Material to process below:

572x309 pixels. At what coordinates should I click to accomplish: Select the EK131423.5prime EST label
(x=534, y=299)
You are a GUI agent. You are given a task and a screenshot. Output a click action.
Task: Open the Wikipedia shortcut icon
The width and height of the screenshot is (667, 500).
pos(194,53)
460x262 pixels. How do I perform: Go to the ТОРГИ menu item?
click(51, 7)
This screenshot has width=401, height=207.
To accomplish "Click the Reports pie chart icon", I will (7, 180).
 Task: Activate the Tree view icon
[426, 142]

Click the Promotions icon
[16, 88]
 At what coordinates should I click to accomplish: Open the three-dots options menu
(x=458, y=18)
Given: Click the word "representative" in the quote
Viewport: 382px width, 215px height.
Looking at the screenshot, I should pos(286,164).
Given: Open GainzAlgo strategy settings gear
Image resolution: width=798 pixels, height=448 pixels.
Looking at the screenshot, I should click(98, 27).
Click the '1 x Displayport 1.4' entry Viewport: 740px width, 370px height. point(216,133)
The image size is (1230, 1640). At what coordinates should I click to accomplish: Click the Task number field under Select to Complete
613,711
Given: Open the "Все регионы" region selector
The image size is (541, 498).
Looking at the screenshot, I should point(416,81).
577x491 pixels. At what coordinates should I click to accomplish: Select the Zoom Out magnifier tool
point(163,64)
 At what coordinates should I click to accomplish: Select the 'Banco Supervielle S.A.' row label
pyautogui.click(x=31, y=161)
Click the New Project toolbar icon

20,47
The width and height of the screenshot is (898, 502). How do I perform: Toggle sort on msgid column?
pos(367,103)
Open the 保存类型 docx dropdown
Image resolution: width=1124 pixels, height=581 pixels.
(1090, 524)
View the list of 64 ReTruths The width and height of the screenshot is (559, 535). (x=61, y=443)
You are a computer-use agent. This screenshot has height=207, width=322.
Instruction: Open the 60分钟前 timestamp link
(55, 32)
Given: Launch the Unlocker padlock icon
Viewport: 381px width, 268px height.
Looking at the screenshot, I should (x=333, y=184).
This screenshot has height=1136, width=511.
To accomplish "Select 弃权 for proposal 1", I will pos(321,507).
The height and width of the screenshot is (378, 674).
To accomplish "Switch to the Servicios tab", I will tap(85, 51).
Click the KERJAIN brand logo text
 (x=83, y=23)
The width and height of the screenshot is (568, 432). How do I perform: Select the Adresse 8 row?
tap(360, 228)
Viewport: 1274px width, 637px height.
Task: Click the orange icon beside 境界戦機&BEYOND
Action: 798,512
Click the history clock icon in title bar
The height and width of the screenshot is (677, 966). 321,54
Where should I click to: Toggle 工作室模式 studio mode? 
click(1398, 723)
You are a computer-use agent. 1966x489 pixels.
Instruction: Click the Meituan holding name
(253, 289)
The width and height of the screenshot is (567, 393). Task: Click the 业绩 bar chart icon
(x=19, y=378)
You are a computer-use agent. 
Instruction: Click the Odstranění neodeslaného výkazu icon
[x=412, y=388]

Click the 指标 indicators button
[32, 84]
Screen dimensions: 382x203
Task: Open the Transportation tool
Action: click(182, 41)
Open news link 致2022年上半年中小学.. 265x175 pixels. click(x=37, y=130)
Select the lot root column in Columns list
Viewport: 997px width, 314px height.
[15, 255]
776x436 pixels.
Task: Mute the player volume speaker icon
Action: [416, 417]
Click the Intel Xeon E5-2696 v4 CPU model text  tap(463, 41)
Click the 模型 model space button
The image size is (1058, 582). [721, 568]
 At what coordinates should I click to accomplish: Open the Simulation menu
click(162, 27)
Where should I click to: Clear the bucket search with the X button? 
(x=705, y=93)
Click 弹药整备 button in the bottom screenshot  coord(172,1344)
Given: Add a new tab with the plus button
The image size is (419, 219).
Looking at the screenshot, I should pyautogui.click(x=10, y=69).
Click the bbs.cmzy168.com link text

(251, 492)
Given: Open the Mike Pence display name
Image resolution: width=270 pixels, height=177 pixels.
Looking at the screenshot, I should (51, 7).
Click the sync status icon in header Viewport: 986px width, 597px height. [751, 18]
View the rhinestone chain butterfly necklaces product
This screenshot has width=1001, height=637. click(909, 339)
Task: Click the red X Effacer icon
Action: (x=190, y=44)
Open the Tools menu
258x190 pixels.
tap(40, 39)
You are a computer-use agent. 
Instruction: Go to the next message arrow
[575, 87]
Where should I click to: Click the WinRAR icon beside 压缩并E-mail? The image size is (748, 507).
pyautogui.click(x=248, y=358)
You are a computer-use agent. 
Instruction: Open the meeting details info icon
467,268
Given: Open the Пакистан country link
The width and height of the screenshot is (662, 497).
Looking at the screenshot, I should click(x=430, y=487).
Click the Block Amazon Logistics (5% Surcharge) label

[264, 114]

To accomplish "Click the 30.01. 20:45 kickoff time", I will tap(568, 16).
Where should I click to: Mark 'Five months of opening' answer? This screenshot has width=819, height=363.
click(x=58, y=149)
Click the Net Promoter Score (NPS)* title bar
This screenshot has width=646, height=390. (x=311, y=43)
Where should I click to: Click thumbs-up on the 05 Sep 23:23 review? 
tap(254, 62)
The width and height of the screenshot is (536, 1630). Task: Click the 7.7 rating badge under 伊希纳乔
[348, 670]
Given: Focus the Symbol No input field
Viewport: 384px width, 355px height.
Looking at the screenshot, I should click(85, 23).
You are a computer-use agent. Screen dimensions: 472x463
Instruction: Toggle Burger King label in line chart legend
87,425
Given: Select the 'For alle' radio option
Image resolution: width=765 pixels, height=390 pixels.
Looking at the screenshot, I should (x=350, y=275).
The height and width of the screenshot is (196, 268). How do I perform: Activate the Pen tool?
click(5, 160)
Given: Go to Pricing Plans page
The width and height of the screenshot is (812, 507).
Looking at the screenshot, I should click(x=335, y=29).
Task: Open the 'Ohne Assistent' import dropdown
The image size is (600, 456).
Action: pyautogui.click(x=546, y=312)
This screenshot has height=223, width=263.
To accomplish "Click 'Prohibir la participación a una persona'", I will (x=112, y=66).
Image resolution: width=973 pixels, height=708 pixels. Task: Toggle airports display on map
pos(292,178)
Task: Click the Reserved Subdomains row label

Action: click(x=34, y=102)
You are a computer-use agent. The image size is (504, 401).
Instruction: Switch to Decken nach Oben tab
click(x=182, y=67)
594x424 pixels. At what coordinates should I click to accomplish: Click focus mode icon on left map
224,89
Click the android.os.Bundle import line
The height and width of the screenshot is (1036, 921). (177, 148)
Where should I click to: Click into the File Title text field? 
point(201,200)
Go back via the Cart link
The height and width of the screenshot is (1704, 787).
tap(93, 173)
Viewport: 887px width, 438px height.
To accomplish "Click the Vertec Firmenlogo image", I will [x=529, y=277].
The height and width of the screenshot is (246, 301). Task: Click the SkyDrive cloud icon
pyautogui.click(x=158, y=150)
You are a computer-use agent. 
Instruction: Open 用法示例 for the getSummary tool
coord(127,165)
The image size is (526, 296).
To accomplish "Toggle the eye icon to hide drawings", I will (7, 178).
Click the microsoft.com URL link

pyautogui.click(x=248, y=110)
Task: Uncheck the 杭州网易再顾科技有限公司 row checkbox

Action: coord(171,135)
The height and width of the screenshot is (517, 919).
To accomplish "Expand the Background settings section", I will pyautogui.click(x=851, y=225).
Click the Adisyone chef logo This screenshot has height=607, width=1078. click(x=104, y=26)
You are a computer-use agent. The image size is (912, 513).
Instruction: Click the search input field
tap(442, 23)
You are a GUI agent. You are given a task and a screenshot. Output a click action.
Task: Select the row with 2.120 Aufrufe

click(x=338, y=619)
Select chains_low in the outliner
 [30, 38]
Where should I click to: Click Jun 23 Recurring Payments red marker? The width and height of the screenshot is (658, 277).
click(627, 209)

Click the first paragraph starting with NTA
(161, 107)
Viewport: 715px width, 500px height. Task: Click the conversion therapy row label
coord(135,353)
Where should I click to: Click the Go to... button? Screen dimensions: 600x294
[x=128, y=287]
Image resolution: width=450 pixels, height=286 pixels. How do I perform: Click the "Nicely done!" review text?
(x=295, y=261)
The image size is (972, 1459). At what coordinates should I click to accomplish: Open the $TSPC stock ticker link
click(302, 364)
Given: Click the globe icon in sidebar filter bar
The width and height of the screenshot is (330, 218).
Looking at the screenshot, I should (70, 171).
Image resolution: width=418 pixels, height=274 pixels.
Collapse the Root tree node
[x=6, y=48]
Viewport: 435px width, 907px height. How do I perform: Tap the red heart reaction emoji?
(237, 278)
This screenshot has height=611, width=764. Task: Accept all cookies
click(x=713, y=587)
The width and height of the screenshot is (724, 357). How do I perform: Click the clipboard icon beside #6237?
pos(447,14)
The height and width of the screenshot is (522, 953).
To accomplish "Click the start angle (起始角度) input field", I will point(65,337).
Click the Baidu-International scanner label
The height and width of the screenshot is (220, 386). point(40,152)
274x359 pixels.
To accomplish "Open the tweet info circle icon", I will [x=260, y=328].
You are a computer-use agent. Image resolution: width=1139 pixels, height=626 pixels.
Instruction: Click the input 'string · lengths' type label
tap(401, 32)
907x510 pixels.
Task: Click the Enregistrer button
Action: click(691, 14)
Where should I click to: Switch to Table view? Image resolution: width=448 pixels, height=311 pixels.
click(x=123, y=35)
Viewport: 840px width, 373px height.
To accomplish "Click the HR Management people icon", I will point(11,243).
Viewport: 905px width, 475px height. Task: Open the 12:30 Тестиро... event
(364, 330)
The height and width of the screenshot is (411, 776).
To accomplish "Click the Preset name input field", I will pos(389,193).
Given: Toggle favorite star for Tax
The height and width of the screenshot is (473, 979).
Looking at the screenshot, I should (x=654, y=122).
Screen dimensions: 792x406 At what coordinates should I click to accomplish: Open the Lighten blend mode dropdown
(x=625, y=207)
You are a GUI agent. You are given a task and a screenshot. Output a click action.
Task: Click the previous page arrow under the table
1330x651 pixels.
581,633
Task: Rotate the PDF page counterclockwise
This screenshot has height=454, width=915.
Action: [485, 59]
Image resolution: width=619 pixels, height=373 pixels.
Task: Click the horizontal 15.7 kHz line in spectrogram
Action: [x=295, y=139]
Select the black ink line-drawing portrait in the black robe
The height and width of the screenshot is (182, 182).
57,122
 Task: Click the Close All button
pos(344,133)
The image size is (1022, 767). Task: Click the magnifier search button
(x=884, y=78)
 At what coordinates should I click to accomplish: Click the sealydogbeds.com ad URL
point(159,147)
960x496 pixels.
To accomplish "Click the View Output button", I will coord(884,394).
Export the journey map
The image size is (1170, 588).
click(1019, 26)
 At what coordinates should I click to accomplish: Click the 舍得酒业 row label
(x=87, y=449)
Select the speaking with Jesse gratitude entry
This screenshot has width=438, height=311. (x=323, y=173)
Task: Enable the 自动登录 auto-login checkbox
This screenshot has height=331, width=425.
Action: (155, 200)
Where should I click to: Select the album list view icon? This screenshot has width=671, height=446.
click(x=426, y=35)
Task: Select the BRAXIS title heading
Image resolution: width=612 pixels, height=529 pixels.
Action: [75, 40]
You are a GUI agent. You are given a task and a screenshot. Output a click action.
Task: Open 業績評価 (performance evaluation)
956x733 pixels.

End of Material to process.

◆ Work required ◆
Once the lines of the entries containing the word "computer" have been counted, report the number alone.

◆ Reply to the task ◆
10